В этот момент она была не объектом моего желания, а воплощением чего-то вечного и прекрасного – материнства, нежности, умиротворённой женской силы. Я любовался ими: юной, хрупкой Катей и зрелой, одухотворённой Викторией. И понимал, что готов стоять на часах вечно, лишь бы охранять этот их покой. Это был странный, смешанный коктейль чувств – страсть и нежность, желание и благоговение. Я сидел в тени, боясь пошевелиться, чтобы не спугнуть это хрупкое волшебство. Мир сузился до треска костра, до силуэтов двух женщин в алом пледе и до тихого счастья, которое жгло меня изнутри не слабее самого Антонова пламени.
Когда стемнело и звёзды высыпали россыпью, словно рассыпанные бриллианты на чёрном бархате, встал вопрос о ночлеге. Я, как истинный джентльмен и бывалый воин, великодушно предложил:
–Я с Антоном – под открытым небом. Звёзды считать. А вы, девушки, в палатке. Идея привела Антона в полный восторг и была мгновенно и категорично отвергнута Викторией.
–Никто нигде не будет ночевать под открытым небом, – заявила она тоном, не терпящим возражений, – которым, я подозреваю, она отдавала приказы в своём ателье. – Комарья тьма, да и сырость. Все в палатке. И точка. Это не обсуждается.

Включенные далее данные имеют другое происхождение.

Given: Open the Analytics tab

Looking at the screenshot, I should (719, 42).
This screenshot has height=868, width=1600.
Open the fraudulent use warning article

Так мы и оказались в четырёхместной палатке. Плотно, по-дембельски, в режиме жёсткой экономии пространства. Расположились, как сардины в банке, но с гораздо более приятным соседом: по краям – я и Антон, посередине – Катя и Виктория. Я лежал на спине, чувствуя тепло её тела через два тонких спальника, как через линию фронта. Слышал её ровное дыхание, чувствовал лёгкий аромат её шампуня, смешанный с дымом костра. Это был и рай, и ад одновременно. Ад, потому что я не мог пошевелиться; рай, потому что причина моего паралича лежала в сантиметрах от меня.
Прошло может быть полчаса. В палатке стояла тишина, нарушаемая только посапыванием Антона и бешеным стуком моего сердца.

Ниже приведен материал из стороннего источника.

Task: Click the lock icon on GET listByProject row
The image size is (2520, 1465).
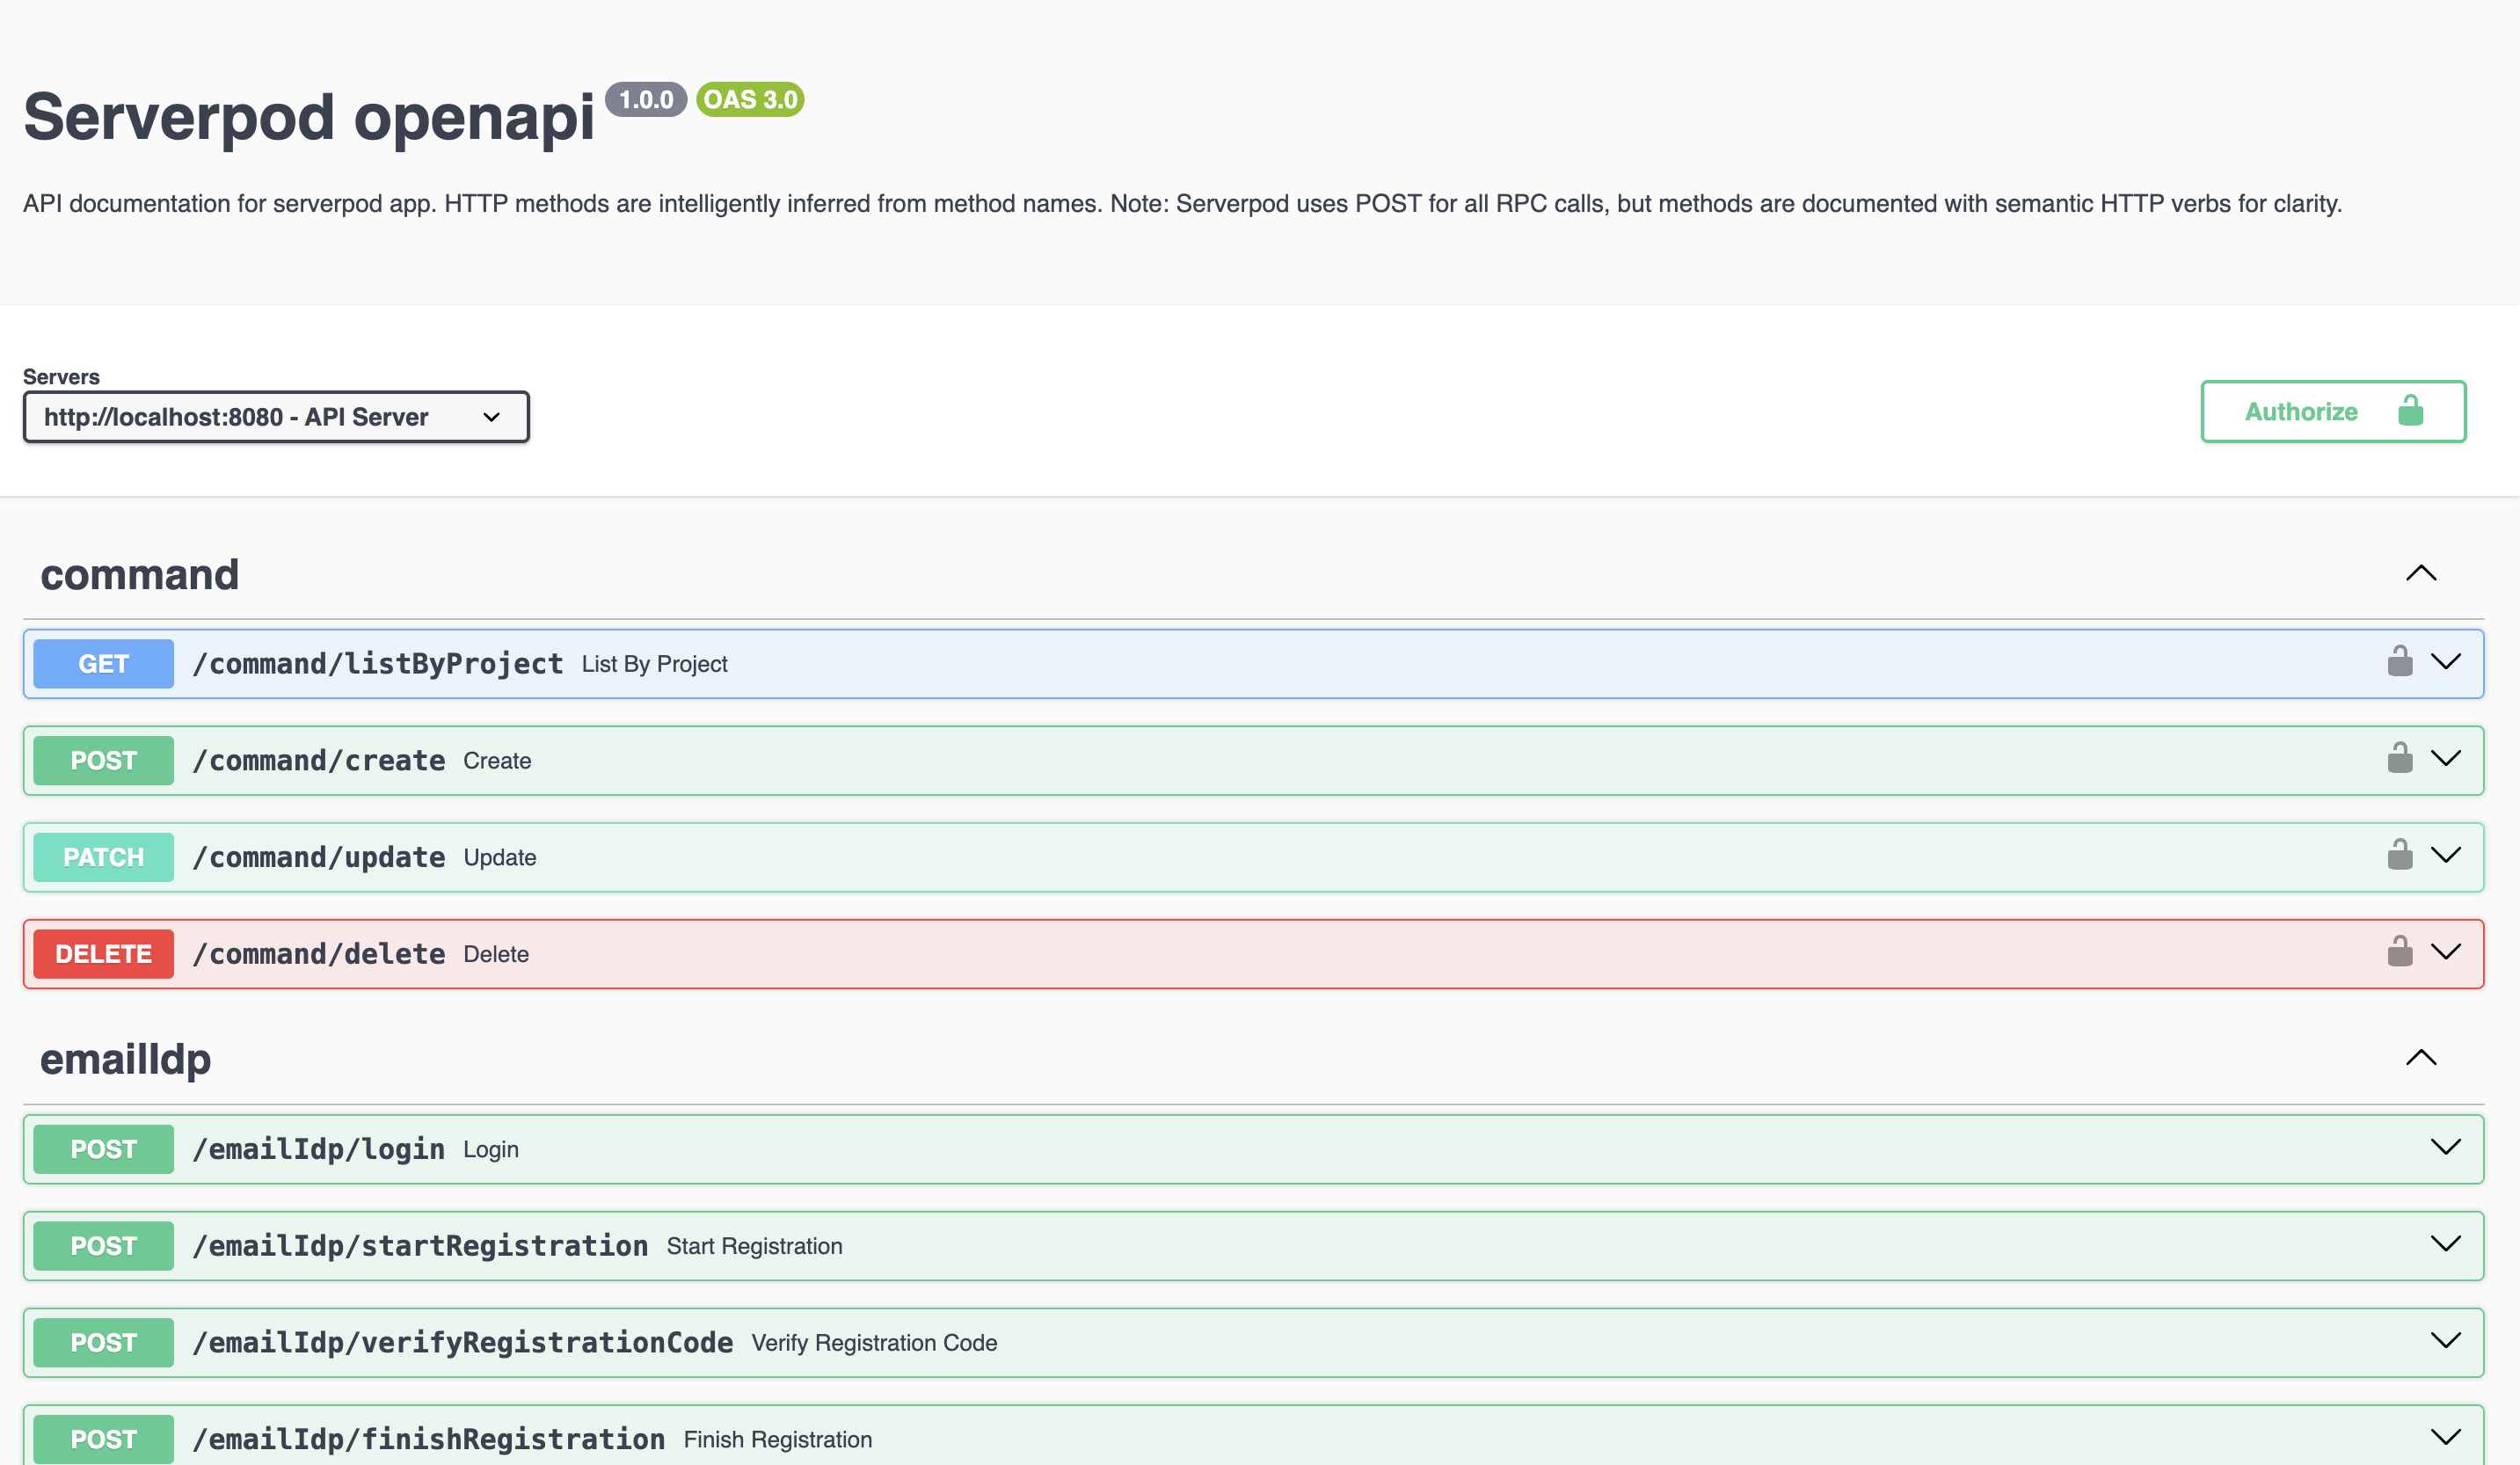Action: click(x=2399, y=662)
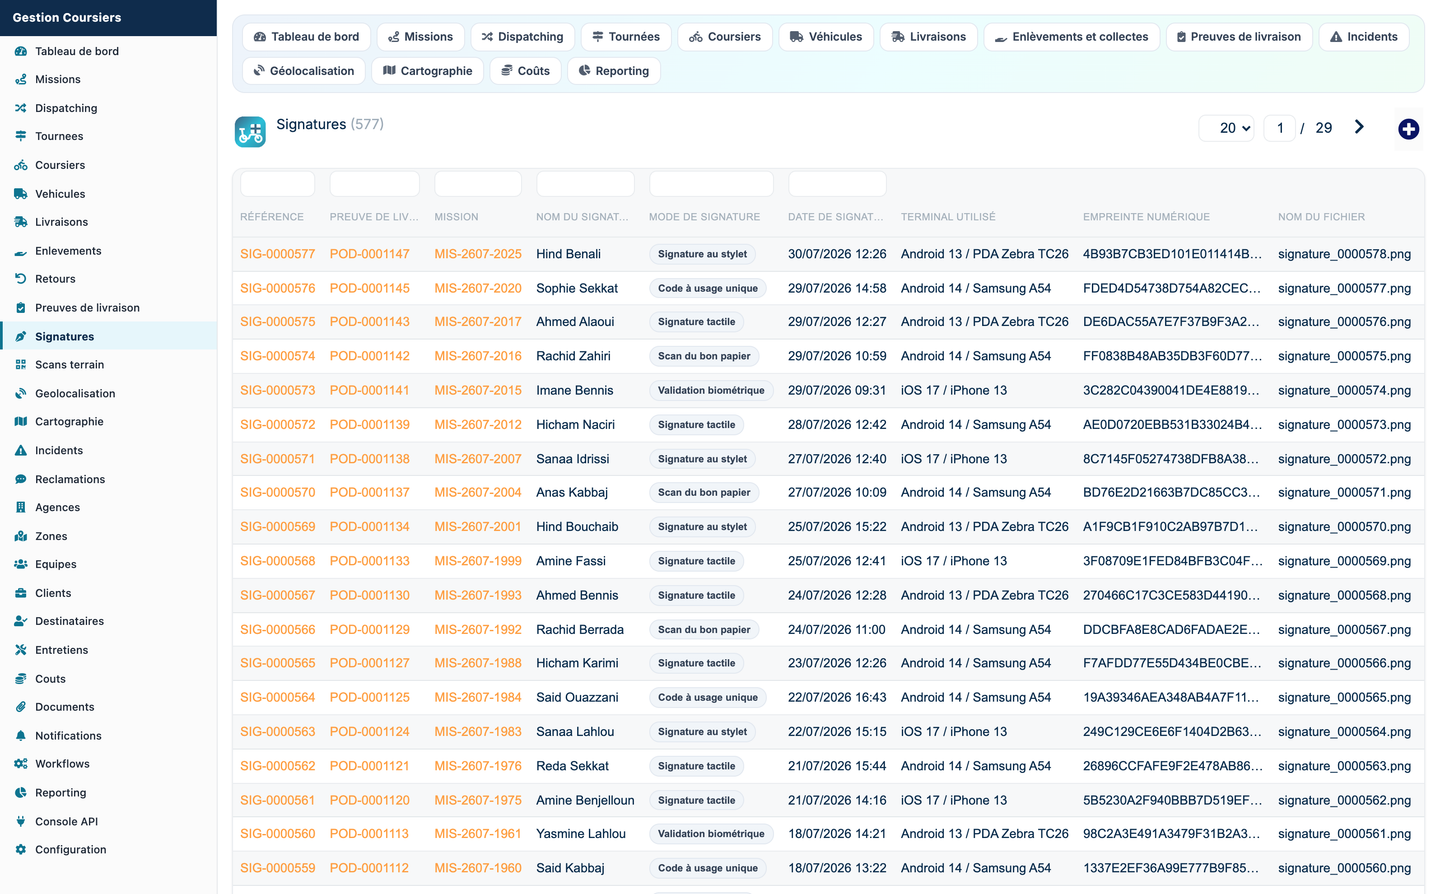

–Сергей? – её шёпот был таким тихим, что я почувствовал его скорее кожей, чем ушами, как прикосновение мотылька.
–А? —Выйдем на минутку? Мне нужно… по нужде. Боюсь в темнота одна.
Моё сердце совершило кульбит, равный по сложности прыжку с парашютом с завязанными глазами. Мы, как две тени, выбрались из палатки. Ночь была тёплой и бархатной, обволакивающей, как поцелуй. Я отошёл к краю леса, встал спиной, делая вид, что охраняю стратегический объект под кодовым названием «Женская Стыдливость». Я не видел её, скрытую темнотой и кустами. Но я слышал. Слышал шелест листьев, тихий, змейкой шипение молнии на её брючках, её смущённое, учащённое дыхание.

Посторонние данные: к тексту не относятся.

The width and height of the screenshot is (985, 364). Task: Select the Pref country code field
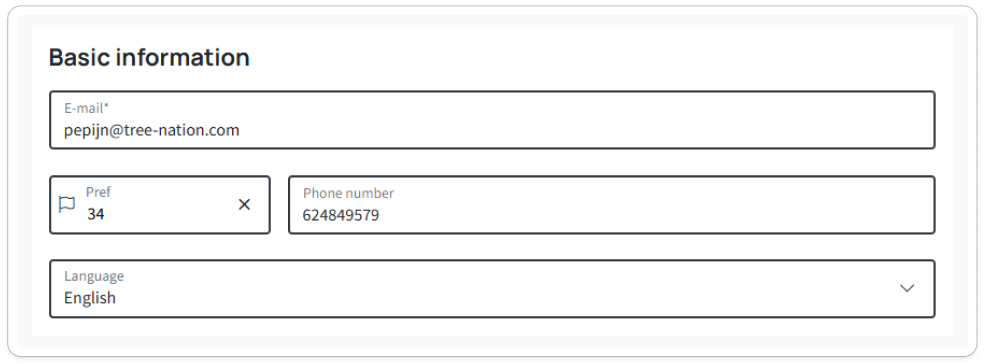[160, 205]
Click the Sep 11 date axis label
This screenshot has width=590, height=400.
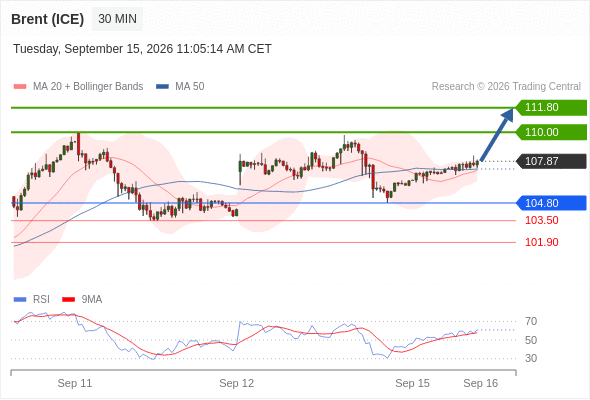click(75, 383)
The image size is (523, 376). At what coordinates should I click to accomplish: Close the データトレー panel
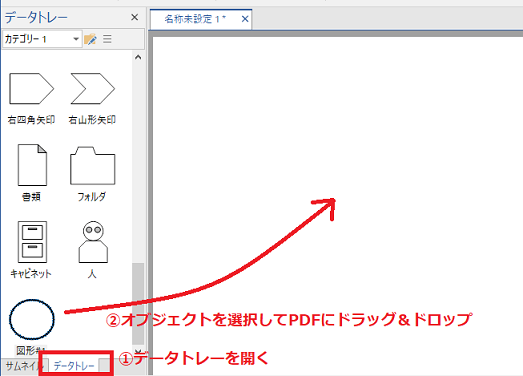coord(134,17)
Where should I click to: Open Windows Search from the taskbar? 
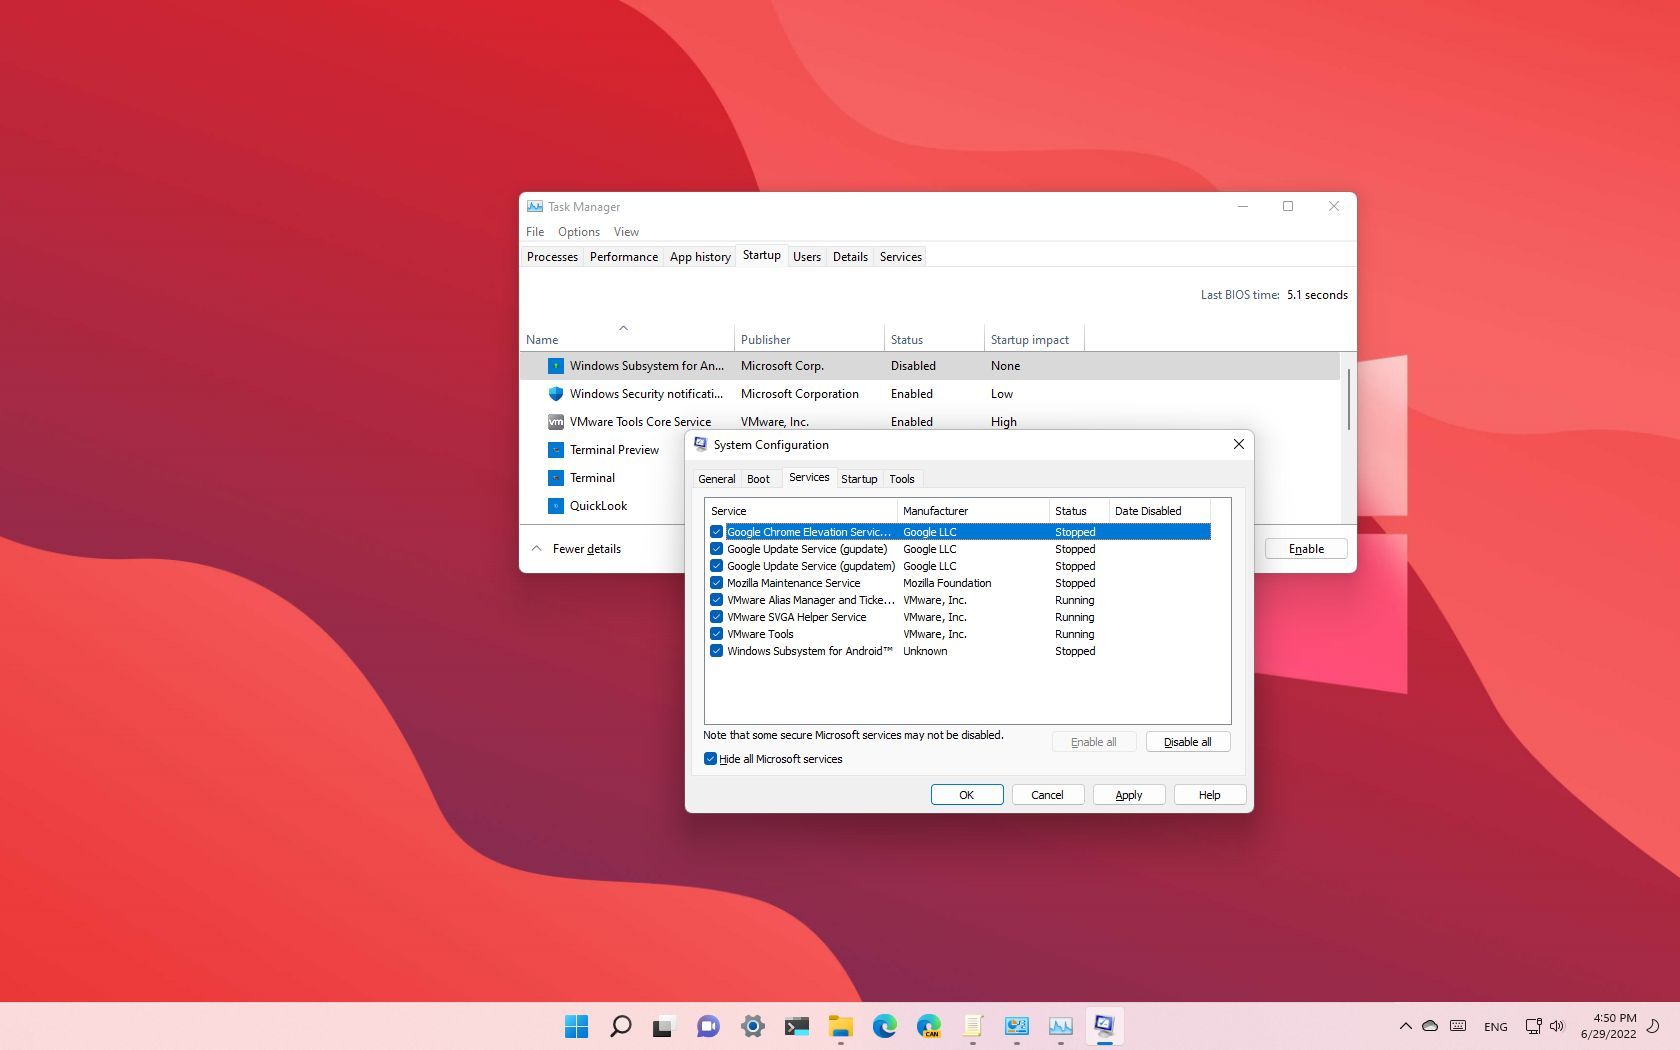click(620, 1026)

Моё воображение, распалённое дневным напряжением, рисовало такие откровенные картины, что у меня закружилась голова: я представлял, как ткань скользит по её бёдрам, как она приседает, отчего, я был уверен, напрягаются её икроножные мышцы… Потом послышался тихий всплеск у заводи. Она пошла мыться. Я стоял, как вкопанный, и слушал, как вода ласкает её кожу, представляя, как струйки стекают по её шее, плечам, по той самой изгибистой линии талии, как её мокрые волосы липнут к спине… Я был горд. Горд этим диким, интимным доверием, этим немым соучастием в её ночном ритуале.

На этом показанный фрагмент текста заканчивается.